Tribunal Administratif de Nantes — Décision N° TA44-2503661

mardi 20 mai 2025

JuridictionTribunal Administratif de Nantes
SectionTribunal Administratif de Nantes
N° DossierTA44-2503661
TypeOrdonnance
RecoursExcès de pouvoir

Résumé IA

Le Tribunal administratif de Nantes a rejeté la requête de M. B comme manifestement irrecevable. M. B contestait directement la décision du préfet de Meurthe-et-Moselle ajournant sa demande de naturalisation, sans avoir au préalable exercé le recours administratif obligatoire auprès du ministre de l'intérieur prévu par l'article 45 du décret n° 93-1362 du 30 décembre 1993. En l'absence de ce recours préalable, le tribunal ne pouvait être saisi. L'ordonnance a été rendue sur le fondement du 4° de l'article R. 222-1 du code de justice administrative.

Texte intégral

Vu la procédure suivante :

Par une requête, enregistrée le 26 février 2025, M. A B déclare former un recours hiérarchique contre la décision du 7 février 2025 par laquelle le préfet de Meurthe-et-Moselle a ajourné à deux ans sa demande de naturalisation.

Vu les autres pièces du dossier.

Vu :

- le décret n° 93-1362 du 30 décembre 1993 ;

- le code de justice administrative.

Considérant ce qui suit :

1. Aux termes de l'article R. 222-1 du code de justice administrative : " Les présidents de () formation de jugement des tribunaux () peuvent, par ordonnance : / () / 4° Rejeter les requêtes manifestement irrecevables, lorsque la juridiction n'est pas tenue d'inviter leur auteur à les régulariser ou qu'elles n'ont pas été régularisées à l'expiration du délai imparti par une demande en ce sens () ".

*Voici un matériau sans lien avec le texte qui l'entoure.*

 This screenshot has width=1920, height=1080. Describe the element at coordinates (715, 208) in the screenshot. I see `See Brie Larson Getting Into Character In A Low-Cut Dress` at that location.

2. En vertu de l'article 45 du décret du 30 décembre 1993 susvisé, la décision déclarant irrecevable, ajournant ou rejetant une demande de naturalisation peut faire l'objet, dans les deux mois suivant sa notification, d'un recours auprès du ministre chargé des naturalisations. Aux termes du deuxième alinéa de cet article, ce recours " constitue un préalable obligatoire à l'exercice d'un recours contentieux, à peine d'irrecevabilité de ce dernier ". Il s'ensuit que le tribunal administratif de Nantes ne peut être saisi directement de la décision du préfet mais seulement de la décision du ministre de l'intérieur statuant sur le recours formé contre la décision préfectorale.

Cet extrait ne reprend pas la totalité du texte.